* PROBLEM TO WORK ON
Copy the entries below word for word, but omit any pictures they contain.

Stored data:
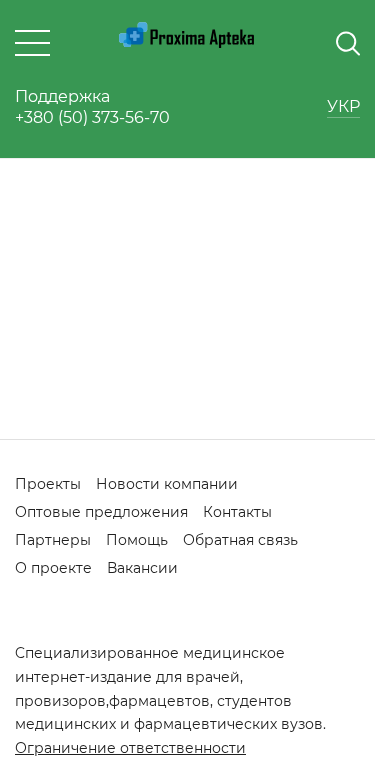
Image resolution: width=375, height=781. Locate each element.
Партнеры (53, 540)
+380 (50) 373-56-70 (92, 117)
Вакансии (142, 568)
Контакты (237, 512)
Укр (343, 106)
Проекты (48, 484)
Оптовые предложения (101, 512)
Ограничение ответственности (130, 748)
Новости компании (167, 484)
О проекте (53, 568)
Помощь (137, 540)
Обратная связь (240, 540)
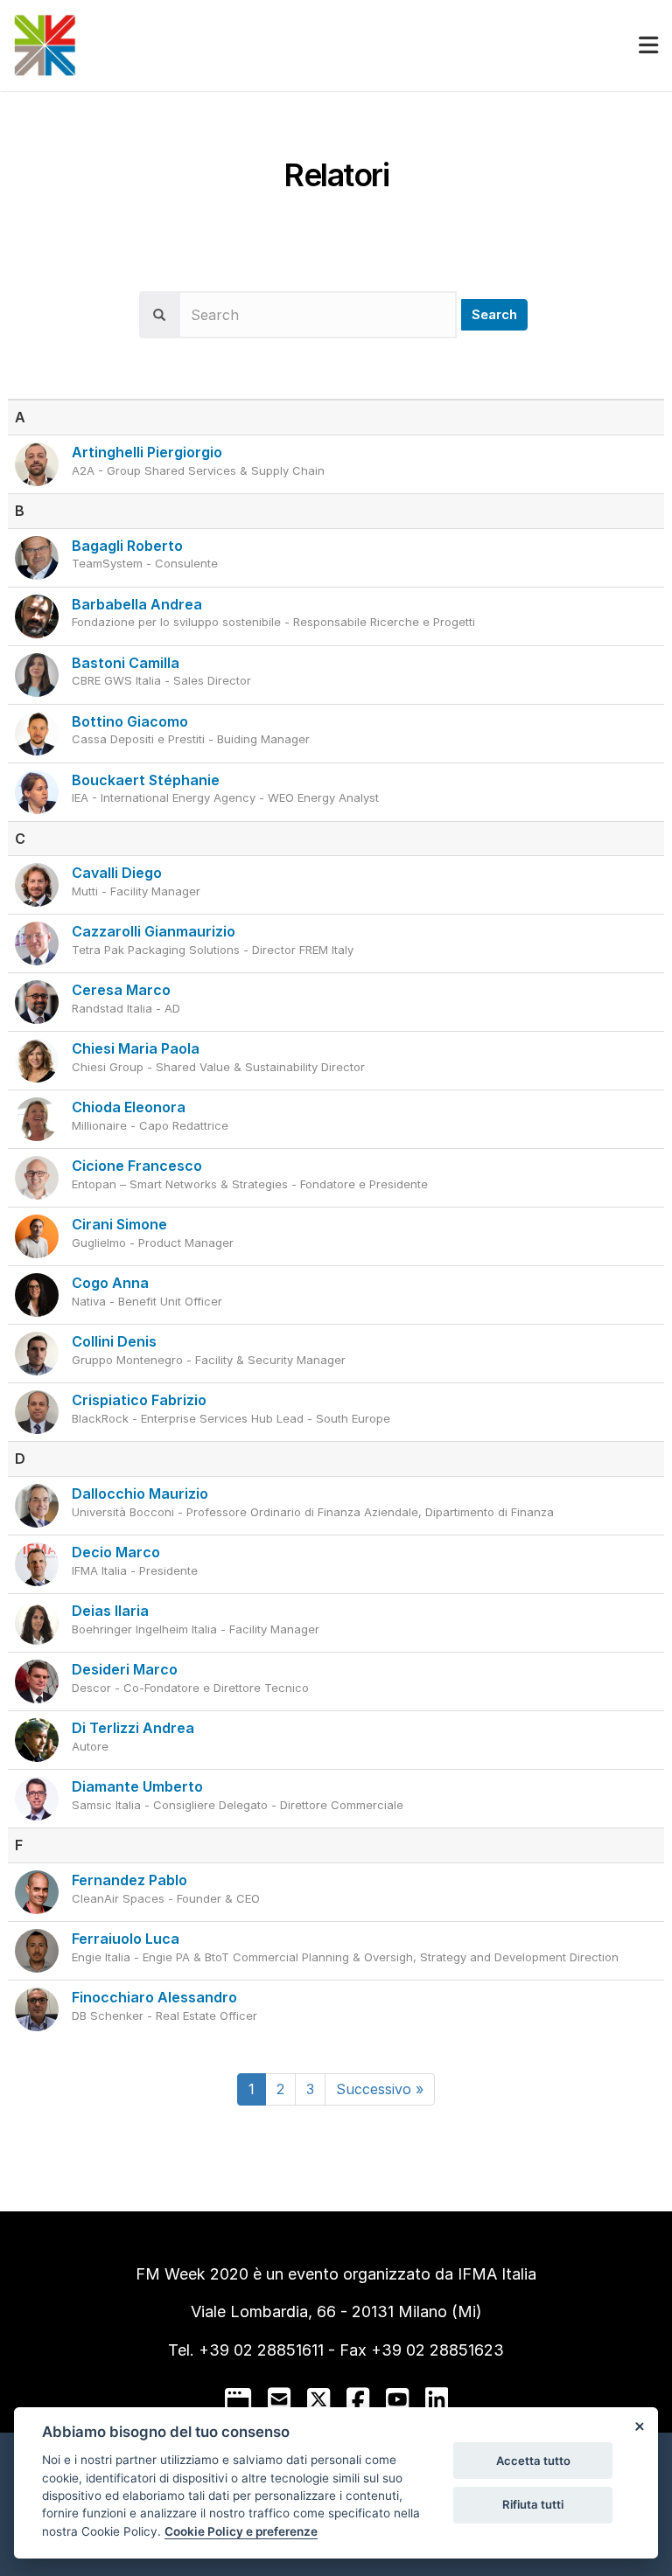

* EXERCISE SOLUTION
Image resolution: width=375, height=781. Locate each element.
Партнеры (53, 540)
+380 (50) 373-56-70 (92, 117)
Вакансии (142, 568)
Контакты (237, 512)
Укр (343, 106)
Проекты (48, 484)
Оптовые предложения (101, 512)
Ограничение ответственности (130, 748)
Новости компании (167, 484)
О проекте (53, 568)
Помощь (137, 540)
Обратная связь (240, 540)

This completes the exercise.